■ Description of the task ■
Reproduce word for word everything in the court decision below from "MARTINIANO P. VIVO, as" down to "Juseco for petitioners-appellees.".

■ Quoted passage ■

>> START

Republic of the Philippines
SUPREME COURT
Manila
EN BANC
G.R. Nos. L-26611-12 September 30, 1969
DOLORES NERIA, etc., et al., petitioners-appellees,
vs.
MARTINIANO P. VIVO, as Commissioner of Immigration, etc., et al., respondents-appellants.
Aruego, Mamaril and Associates and J. C. Juseco for petitioners-appellees.
Office of the Solicitor General Antonio P. Barredo, Assistant Solicitor General Pacifico P. de Castro and Solicitor Bernardo P. Pardo and Rosalio A. de Leon for respondents-appellants.
CASTRO, J.:
The three petitioners, Dolores, Felix and Manuel, all surnamed Neria, arrived in Manila from Hongkong on board a plane of the Cathay Pacific Airways on July 9, 1961. They were followed by the two other petitioners Simeon and Ramon Neria who arrived on July 16.
The matter of the admission of Dolores, Felix and Manuel Neria was referred to the Board of Special Inquiry No. 1 which, on August 2, 1961, after investigation, found Dolores Neria to be a Filipino citizen and Felix and Manuel Neria to be her illegitimate minor children by a Chinese national, Gan Chong Bing, and accordingly voted to admit them. In a separate proceeding, the board found Simeon and Ramon to be likewise the illegitimate children of Dolores Neria and likewise adjudged them entitled to be admitted as Filipino citizens.
Pursuant to section 27(b) 1 of the Philippine Immigration Act of 1940, the decision admitting Dolores, Felix and Manuel Neria was forwarded for review to the Board of Immigration Commissioners. The record is not clear whether the decision with respect to Simeon and Ramon was submitted to the board of commissioners for review although all the identification certificates issued to Felix, Manuel, Simeon and Ramon Neria on September 1, 1961 explicitly and uniformly recite that they had been admitted as "citizens of the Philippines as per Decision of the Board of Special Inquiry No. 1 dated August 2, 1961 duly affirmed by the majority members of the Board of Commissioners."

>> END

■ Recorded data ■
>> START

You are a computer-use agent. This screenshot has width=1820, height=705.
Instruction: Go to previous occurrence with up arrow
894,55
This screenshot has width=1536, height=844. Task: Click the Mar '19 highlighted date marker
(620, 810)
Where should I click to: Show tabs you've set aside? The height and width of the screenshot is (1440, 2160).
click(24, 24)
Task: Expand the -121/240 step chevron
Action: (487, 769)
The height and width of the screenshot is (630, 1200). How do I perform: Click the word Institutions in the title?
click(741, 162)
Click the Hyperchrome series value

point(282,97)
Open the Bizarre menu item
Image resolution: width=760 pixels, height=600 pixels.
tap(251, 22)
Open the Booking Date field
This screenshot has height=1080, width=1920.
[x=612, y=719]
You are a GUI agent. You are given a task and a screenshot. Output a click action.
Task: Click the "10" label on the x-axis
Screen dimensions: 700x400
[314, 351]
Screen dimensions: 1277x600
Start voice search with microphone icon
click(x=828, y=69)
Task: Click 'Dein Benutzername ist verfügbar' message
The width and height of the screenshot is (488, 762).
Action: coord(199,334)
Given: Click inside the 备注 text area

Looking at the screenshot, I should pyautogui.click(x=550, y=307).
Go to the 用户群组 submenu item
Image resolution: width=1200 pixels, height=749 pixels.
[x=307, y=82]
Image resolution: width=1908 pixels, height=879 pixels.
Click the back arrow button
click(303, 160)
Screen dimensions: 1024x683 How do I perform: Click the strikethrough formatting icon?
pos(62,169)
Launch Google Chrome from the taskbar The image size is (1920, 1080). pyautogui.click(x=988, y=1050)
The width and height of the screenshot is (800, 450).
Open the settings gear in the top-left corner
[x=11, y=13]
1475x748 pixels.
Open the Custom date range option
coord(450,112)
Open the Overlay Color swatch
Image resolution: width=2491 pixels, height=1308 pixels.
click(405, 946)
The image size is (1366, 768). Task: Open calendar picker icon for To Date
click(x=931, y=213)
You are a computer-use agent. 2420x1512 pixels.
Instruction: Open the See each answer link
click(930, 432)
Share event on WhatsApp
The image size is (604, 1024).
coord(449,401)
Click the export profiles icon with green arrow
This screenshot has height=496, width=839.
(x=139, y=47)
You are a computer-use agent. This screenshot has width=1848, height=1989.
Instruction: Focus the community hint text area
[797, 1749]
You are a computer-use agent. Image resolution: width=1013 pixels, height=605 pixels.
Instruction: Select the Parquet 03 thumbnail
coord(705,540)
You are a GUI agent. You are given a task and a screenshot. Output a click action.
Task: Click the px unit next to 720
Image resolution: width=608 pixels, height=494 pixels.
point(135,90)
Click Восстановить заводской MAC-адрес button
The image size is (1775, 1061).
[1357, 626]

>> END

■ Final result ■
MARTINIANO P. VIVO, as Commissioner of Immigration, etc., et al., respondents-appellants.
Aruego, Mamaril and Associates and J. C. Juseco for petitioners-appellees.